Vu la procédure suivante :
Procédure contentieuse antérieure
La société Active Immobilier a demandé au tribunal administratif de Grenoble de condamner la commune de Contamine-sur-Arve à lui verser la somme de 105 000 euros, outre intérêts, en réparation du préjudice qu'elle a subi du fait du certificat d'urbanisme erroné qui lui a été délivré.
Par un jugement n° 1407247 du 22 juin 2017, le tribunal administratif de Grenoble a condamné la commune de Contamine-sur-Arve à verser à la société Active Immobilier la somme de 30 000 euros, outre intérêts à compter du 19 février 2014 et capitalisation des intérêts échus au 19 février 2015 et à chaque date anniversaire.

Énoncé:
Rédigez la suite de l'extrait de décision de justice sur le certificat d'urbanisme erroné, à partir de sa dernière phrase. Le matériau qui suit n'a aucun lien avec l'extrait.

Extrait de données:
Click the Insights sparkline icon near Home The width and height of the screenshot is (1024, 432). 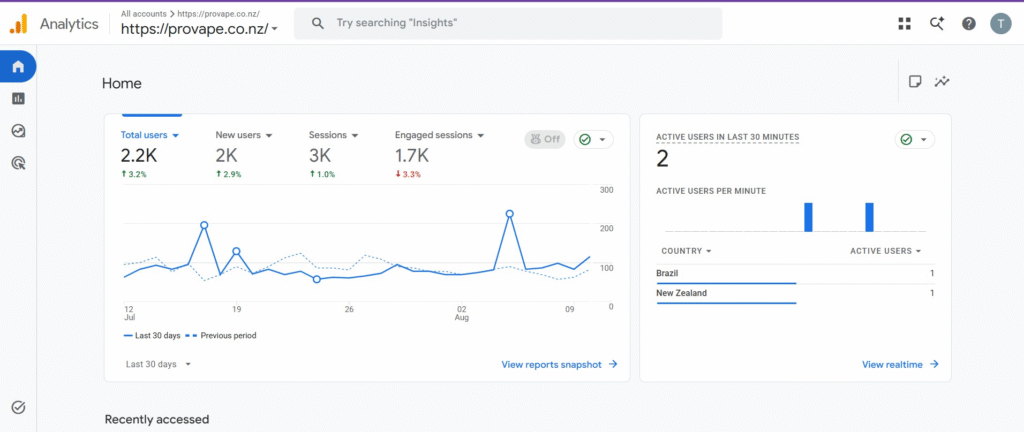942,82
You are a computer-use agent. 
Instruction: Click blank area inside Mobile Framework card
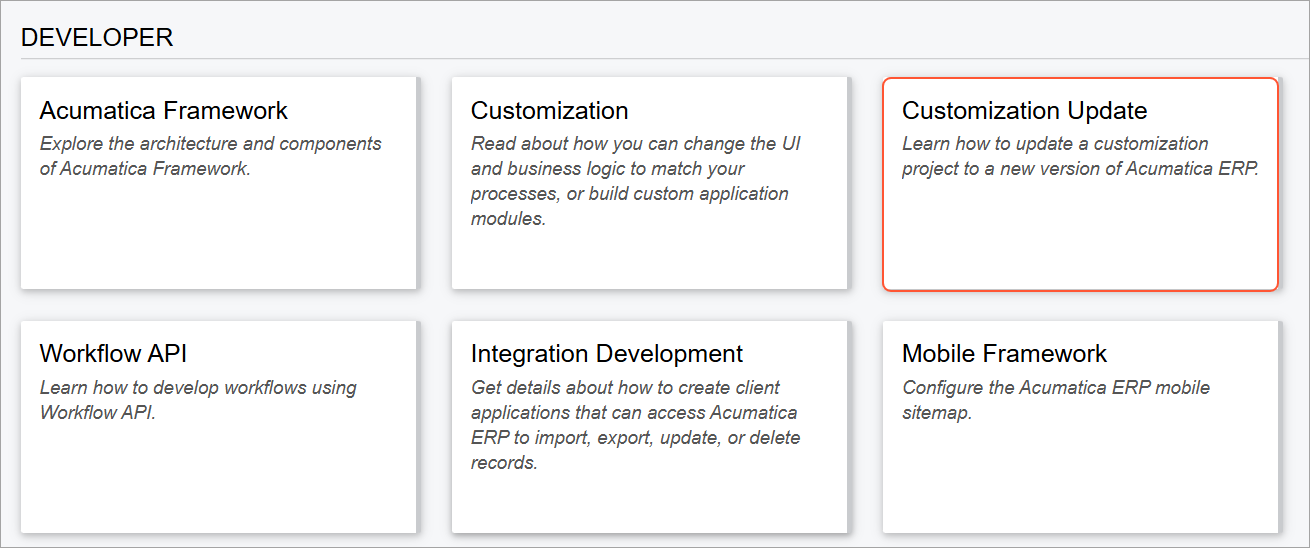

Résultat obtenu:
Procédure devant la cour
Par une requête enregistrée le 22 août 2017 et un mémoire complémentaire enregistré le 10 septembre 2018, la commune de Contamine-sur-Arve, représentée par le cabinet CLDAA avocats, demande à la cour :
1°) d'annuler ce jugement du 22 juin 2017, en tant qu'il a partiellement fait droit à la demande de la société Active Immobilier ;
2°) de rejeter les conclusions de la demande de la société Active Immobilier ;
3°) de mettre à la charge de la société Active Immobilier la somme de 4 000 euros au titre de l'article L. 761-1 du code de justice administrative.
Elle soutient que :
- elle n'a commis aucune faute en délivrant le certificat d'urbanisme déclarant l'opération réalisable, dès lors qu'elle ignorait l'existence d'une exploitation agricole située à moins de 50 mètres du tènement faisant obstacle au projet de construction ;
- un permis de construire peut toujours être délivré à la société Active Immobilier, sous réserve de la conclusion d'une convention entre les acquéreurs du terrain et l'exploitant agricole ;
- le préjudice invoqué est lié au retrait du permis de construire et non à la délivrance du certificat d'urbanisme ;
- la réalité du préjudice n'est pas démontrée.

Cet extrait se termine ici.